This pose looks easy but the effect of maintaining an awareness of your body while relaxing makes it quite difficult.
Savasana is, of course, a fantastic resting pose. But it is a lot more.
It is important for the therapist to learn and to be aware of his/her own body before working on others.
1) Lie down on the floor on your back, your arms should be away from your side and your legs should be allowed to relax out to the sides. Close your eyes.
2) Extend your legs by pushing through your heels, then relax all the muscles and let your feet flop to the sides. Allow your shoulders to soften and fall into the floor. Tuck your chin in so your spine is lengthened.

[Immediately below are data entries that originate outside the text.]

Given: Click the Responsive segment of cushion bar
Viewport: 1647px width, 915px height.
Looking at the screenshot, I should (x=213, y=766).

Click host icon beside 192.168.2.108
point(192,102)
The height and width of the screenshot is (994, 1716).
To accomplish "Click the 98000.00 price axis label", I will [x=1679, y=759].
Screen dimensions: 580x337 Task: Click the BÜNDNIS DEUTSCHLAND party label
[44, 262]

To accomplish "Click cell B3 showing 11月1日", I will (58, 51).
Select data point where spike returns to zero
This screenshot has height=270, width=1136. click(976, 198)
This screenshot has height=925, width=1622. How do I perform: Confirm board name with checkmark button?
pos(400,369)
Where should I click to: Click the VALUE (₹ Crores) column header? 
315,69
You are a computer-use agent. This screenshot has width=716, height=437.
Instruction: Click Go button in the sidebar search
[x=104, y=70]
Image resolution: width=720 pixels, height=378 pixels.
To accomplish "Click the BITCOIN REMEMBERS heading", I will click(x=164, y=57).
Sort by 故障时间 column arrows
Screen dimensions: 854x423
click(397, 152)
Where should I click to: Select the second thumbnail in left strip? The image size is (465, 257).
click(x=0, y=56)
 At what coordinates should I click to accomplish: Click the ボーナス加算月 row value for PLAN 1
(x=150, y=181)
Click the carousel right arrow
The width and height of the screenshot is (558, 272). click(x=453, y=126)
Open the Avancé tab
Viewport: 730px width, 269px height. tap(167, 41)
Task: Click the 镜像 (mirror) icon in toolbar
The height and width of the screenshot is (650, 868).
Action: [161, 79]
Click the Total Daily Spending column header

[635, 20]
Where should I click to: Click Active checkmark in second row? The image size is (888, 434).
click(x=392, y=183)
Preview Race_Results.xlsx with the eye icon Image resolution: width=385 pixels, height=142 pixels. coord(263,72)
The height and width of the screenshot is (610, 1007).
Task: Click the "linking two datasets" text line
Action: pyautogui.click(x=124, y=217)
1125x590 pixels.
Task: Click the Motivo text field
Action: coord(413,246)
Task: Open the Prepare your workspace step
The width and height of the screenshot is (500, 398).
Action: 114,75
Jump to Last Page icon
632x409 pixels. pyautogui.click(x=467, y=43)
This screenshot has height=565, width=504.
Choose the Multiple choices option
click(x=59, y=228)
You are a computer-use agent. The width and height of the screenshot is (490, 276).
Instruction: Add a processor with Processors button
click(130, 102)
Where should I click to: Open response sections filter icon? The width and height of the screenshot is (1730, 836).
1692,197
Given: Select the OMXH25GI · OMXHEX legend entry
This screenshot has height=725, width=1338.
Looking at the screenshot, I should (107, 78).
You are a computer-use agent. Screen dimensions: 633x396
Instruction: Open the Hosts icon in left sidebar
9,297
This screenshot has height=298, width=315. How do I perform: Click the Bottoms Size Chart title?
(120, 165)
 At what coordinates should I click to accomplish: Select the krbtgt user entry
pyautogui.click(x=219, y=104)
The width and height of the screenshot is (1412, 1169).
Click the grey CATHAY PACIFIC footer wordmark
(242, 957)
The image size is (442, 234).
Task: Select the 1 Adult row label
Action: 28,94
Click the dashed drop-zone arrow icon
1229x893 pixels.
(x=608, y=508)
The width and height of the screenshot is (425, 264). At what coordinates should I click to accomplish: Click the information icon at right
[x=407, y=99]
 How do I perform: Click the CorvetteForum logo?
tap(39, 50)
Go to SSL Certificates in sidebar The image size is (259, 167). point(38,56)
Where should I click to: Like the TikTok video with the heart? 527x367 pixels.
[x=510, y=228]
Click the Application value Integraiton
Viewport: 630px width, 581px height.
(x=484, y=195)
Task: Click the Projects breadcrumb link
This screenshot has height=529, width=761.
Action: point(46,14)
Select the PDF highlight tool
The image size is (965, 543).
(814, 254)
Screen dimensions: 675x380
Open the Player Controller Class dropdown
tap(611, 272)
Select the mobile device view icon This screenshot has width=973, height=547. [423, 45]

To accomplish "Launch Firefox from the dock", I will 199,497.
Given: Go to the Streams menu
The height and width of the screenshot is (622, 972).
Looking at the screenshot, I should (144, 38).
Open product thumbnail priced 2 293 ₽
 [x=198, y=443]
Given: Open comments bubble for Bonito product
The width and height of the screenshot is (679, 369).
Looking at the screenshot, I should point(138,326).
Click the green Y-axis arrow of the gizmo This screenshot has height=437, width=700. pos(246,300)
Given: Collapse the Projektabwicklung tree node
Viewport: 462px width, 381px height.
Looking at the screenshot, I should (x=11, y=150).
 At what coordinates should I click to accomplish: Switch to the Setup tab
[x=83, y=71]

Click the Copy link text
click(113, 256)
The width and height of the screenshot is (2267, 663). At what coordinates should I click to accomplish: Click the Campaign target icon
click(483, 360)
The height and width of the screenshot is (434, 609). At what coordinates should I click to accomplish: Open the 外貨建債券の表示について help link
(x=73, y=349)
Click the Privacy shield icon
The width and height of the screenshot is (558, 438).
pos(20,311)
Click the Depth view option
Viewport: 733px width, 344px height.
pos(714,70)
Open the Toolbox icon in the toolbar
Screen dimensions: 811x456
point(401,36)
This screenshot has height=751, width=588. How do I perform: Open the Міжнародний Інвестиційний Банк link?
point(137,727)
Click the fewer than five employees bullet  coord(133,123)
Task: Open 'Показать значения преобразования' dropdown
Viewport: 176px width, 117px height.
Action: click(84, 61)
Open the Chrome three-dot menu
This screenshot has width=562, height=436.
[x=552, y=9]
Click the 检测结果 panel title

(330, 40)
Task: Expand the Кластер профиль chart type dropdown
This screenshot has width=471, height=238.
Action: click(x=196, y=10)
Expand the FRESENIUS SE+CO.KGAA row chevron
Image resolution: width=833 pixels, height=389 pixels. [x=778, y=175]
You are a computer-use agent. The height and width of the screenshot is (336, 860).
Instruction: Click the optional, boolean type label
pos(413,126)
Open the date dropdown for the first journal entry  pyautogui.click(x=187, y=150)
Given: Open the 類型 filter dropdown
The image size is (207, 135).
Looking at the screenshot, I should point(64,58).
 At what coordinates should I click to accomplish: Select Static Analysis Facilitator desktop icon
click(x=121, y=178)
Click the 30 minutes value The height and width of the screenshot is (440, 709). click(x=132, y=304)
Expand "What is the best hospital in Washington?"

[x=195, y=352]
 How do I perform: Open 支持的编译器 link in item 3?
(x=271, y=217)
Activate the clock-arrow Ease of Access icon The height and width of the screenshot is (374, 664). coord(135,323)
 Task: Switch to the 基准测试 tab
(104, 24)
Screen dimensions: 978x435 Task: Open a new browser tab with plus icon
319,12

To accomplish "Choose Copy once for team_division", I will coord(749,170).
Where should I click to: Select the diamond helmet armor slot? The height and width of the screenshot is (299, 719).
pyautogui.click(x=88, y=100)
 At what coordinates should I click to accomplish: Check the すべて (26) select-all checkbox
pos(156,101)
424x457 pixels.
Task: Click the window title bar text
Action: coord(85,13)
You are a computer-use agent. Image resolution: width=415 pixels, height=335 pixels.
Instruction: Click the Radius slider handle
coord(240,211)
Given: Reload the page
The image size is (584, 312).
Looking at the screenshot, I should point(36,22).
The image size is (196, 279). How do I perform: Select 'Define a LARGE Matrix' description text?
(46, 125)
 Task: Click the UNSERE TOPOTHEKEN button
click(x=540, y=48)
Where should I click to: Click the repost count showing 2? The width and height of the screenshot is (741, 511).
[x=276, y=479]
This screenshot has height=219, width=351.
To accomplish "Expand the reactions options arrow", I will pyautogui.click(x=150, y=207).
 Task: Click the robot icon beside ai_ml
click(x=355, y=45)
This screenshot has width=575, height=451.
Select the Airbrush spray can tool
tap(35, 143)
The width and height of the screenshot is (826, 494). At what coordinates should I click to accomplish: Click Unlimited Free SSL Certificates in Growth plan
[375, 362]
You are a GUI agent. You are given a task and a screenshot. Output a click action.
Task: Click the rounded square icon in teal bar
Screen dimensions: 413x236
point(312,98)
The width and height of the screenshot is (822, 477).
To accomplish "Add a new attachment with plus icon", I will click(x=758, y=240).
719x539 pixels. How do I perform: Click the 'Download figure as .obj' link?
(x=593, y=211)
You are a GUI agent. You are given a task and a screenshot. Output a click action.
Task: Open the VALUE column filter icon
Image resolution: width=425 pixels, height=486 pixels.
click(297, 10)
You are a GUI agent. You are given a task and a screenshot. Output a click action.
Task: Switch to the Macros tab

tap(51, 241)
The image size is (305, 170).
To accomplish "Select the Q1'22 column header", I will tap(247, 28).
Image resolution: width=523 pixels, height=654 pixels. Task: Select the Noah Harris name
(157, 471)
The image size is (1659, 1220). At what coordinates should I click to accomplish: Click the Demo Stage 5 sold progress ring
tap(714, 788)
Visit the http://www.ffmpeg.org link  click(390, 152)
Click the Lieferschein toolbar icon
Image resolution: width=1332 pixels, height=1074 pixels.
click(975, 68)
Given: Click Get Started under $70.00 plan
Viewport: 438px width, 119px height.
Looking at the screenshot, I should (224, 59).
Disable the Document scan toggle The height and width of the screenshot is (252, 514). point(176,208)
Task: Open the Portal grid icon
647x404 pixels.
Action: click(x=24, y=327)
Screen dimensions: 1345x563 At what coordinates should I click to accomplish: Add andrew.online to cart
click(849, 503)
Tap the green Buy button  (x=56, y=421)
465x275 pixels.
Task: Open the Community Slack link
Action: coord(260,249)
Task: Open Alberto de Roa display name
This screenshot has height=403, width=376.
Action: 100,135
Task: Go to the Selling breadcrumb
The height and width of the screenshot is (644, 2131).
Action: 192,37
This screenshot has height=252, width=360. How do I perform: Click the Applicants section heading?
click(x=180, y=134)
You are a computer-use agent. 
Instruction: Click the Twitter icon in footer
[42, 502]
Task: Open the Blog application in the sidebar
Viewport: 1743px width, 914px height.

3) Make sure your back teeth are unclenched and separate your lips slightly. Your tongue should float in the middle of your mouth, just behind your front teeth.
4) Turn your attention to your eyes. Feel the eyeballs sinking back into your head. Notice whether there is any tension in your forehead and allow your eyebrows to settle back into their usual position and relax the area around the eyes.
5) Concentrate on your breathing. Allow it to flow through your body, from your head to your toes, as you inhale and back up through the body on the exhale. If you find your mind wandering try counting your inhalation and exhalation. Make the inhale last for a count of four and your exhale for a count of six. When you feel your mind start to still allow your breath to find its own rhythm. With each breath feel your body sink deeper and deeper into the floor and the tension slowly disappearing from your body.
Remain here for as long as you like.
6) To come out of the pose, wiggle your toes and fingers slightly to get your body moving. Then hug your knees to your chest, rock from side to side slowly, keeping your eyes closed. Allow your knees to rest on the floor on either your right or left side, whichever is most comfortable.
From this position come up to a sitting position and open your eyes.